++++ Dataset extract

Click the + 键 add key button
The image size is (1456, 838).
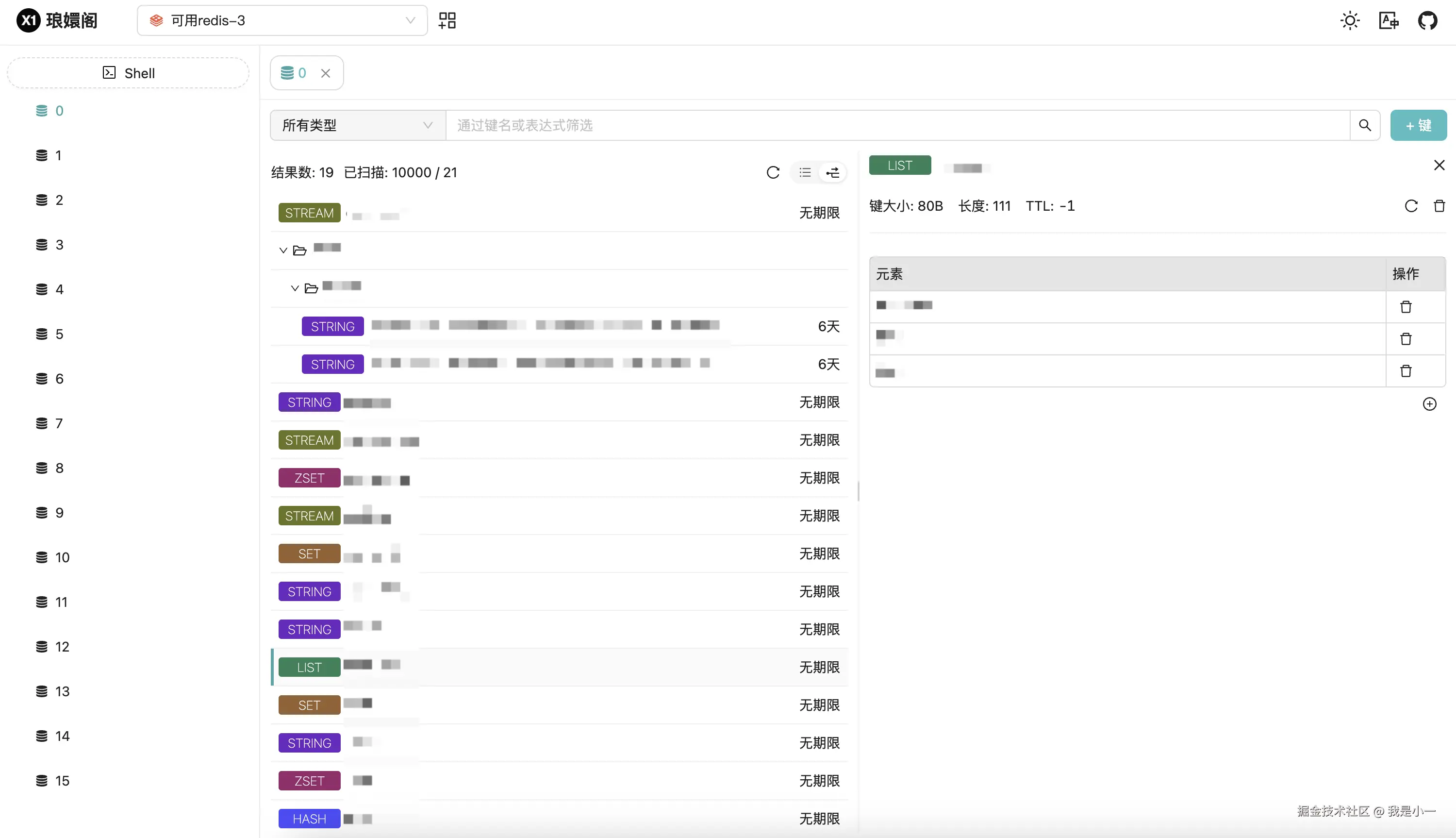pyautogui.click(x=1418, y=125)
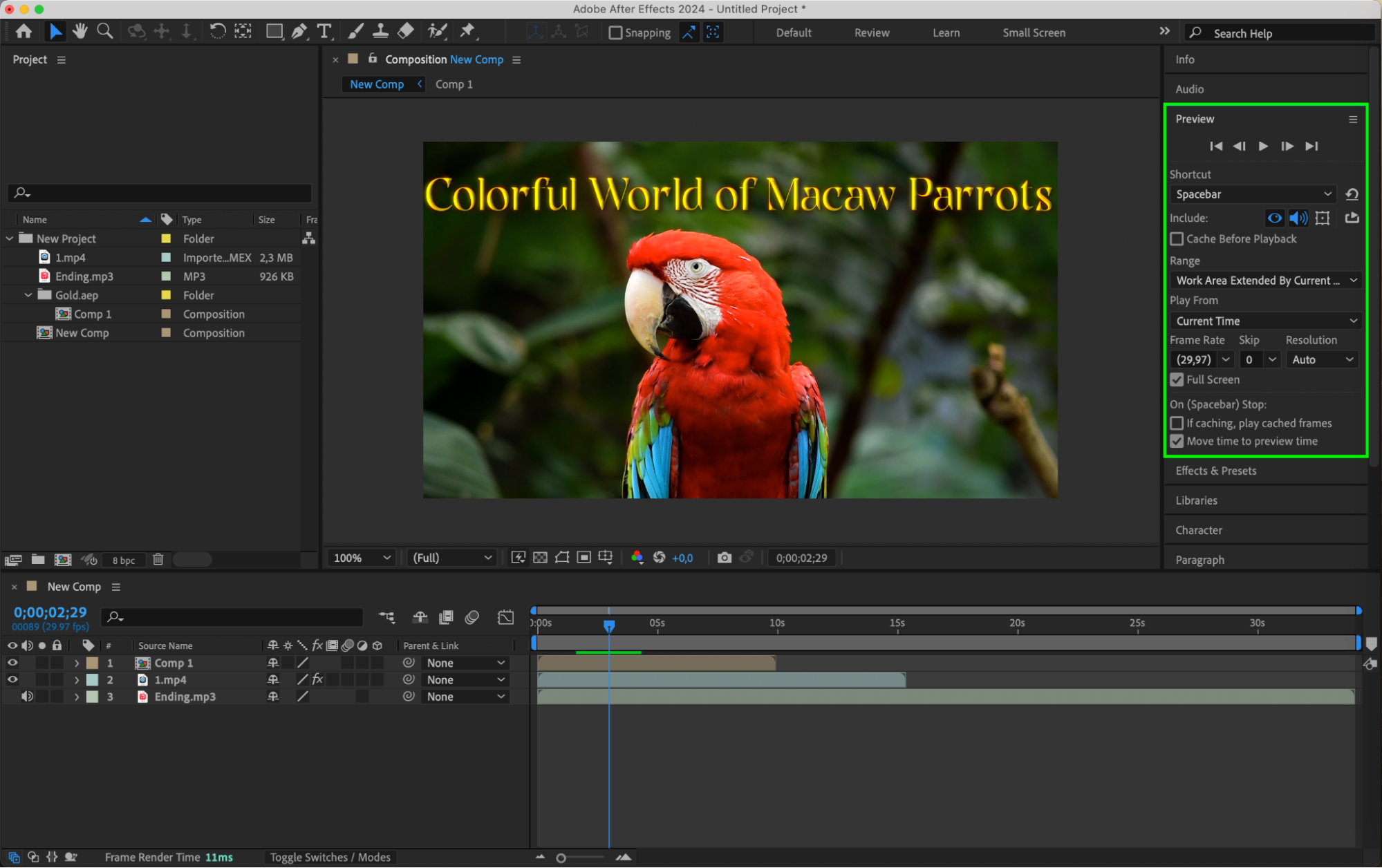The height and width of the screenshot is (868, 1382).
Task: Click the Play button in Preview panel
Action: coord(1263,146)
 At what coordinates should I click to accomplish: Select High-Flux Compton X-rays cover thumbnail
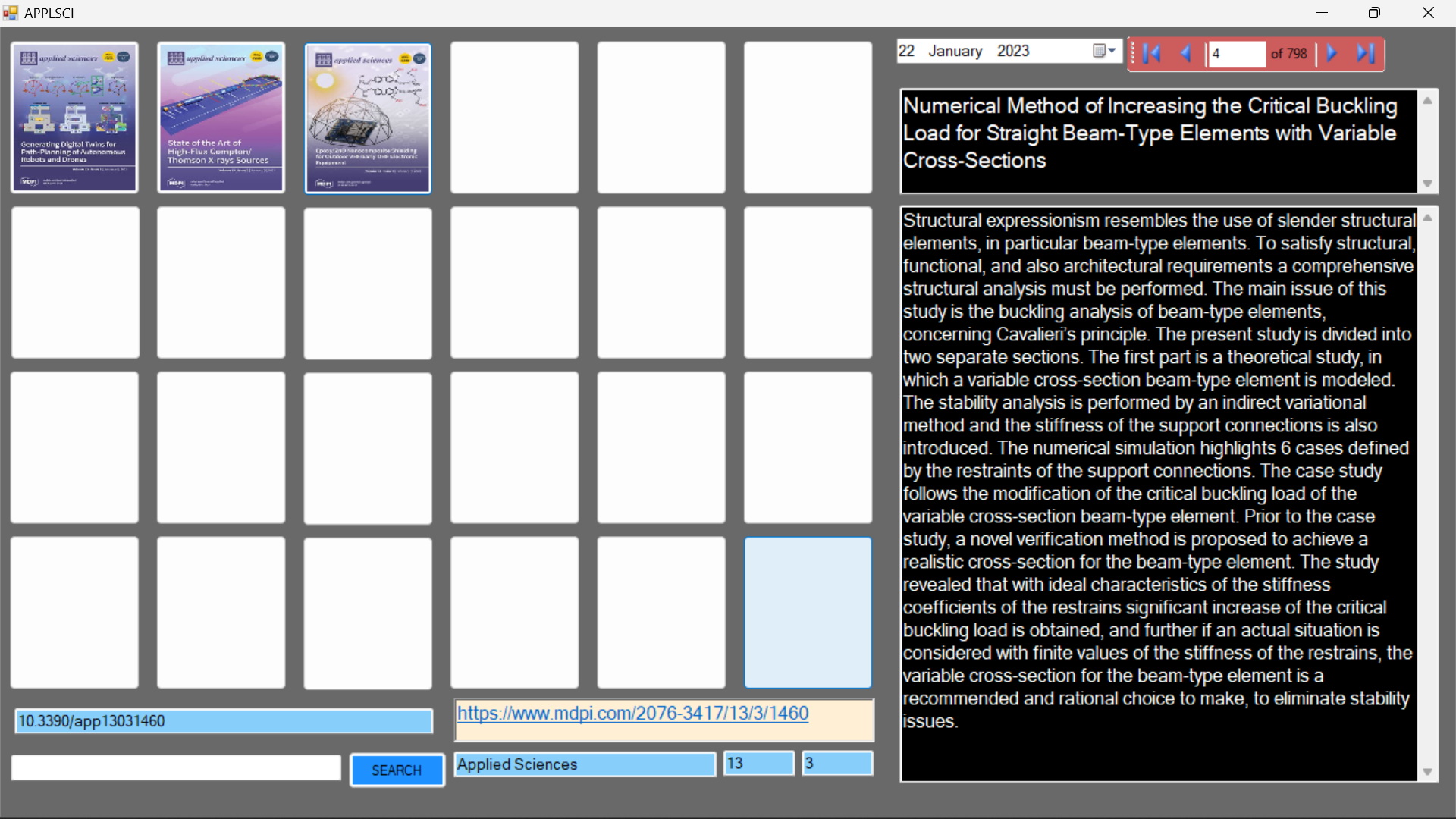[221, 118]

++++++++

### What to do
In the listing, find the line with "The image size is (1456, 838)." and retype exactly from there through the last line, both included, leaving the pictures out.

### Output of the task
The image size is (1456, 838).
pyautogui.click(x=1418, y=125)
The height and width of the screenshot is (868, 1382).
Task: Click the Play button in Preview panel
Action: coord(1263,146)
 At what coordinates should I click to accomplish: Select High-Flux Compton X-rays cover thumbnail
[221, 118]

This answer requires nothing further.